• [Work instructions]: In the forum thread about the cracked Princeton Tec Apex housing, what color were both lights with this fault?

• [Excerpt provided]:
# Princeton Tec Apex Cracked Housing - Photo Attached



## ChiefScott1701 (Jan 18, 2006)

I've had my Princeton Tec Apex for about 3 weeks now and I love it. It's been used all over the house, and was really handy during our recent power outage. However, I've noticed cracks in the housing (photo below). I don't remember ever dropping it, and even if I had, this would be surprising that it would be so fragile. Anybody else experienced this? See photo below:


----------



## CLHC (Jan 18, 2006)

Whoa! That's too bad. I think someone also posted about "cracks" seen on their PT.Apex housing too! Hope things work out for you. . .


----------



## LightHearted (Jan 19, 2006)

PT is one of the best companies I have ever dealt with when it comes to standing behind their products. It doesn't look like the light has been abused. I'm sure if you call them they will make it right.


----------



## NoFair (Jan 19, 2006)

I think the other post about cracked Apex housing was also with an orange one. The Apex was replaced by PT at once. 
You might ask them if they could give you a black or OD one since both lights with this fault have been orange.

Hope this works out well for you, I love my Apex (OD) and hope there wont be any issues with it since I live in Norway and the Apex was purchased in the US...

Sverre


----------



## Commander (Jan 19, 2006)

I am sure Princeton Tec will help you!

Tjek this post for more info on this issue:

http://candlepowerforums.com/vb/showthread.php?t=98867&highlight=Apex


----------



## diggdug13 (Jan 19, 2006)

I've got the black version and I've never seen any cracks or anything that resembles that and I abuse mine (and I keep mine in the car with sub freezing temps).. hmmm no hunters orange Apex for me.


I hope they can help you


----------



## Skeeterbytes (Jan 19, 2006)

Based on the crack's location, do you think it's triggered by heat from the big LED?

I agree with the others--PT's got very solid customer support and will make this right.


----------



## ChiefScott1701 (Jan 19, 2006)

• [Given data]:
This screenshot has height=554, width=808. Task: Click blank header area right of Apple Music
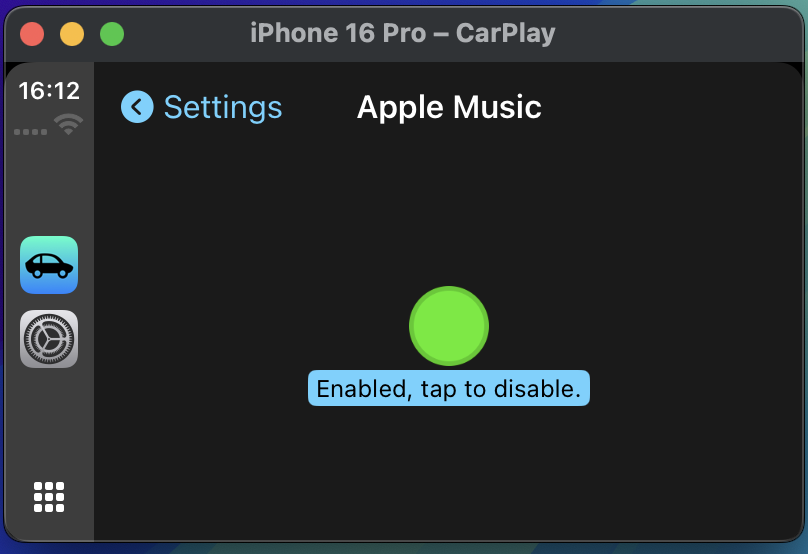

• [Final result]: Orange.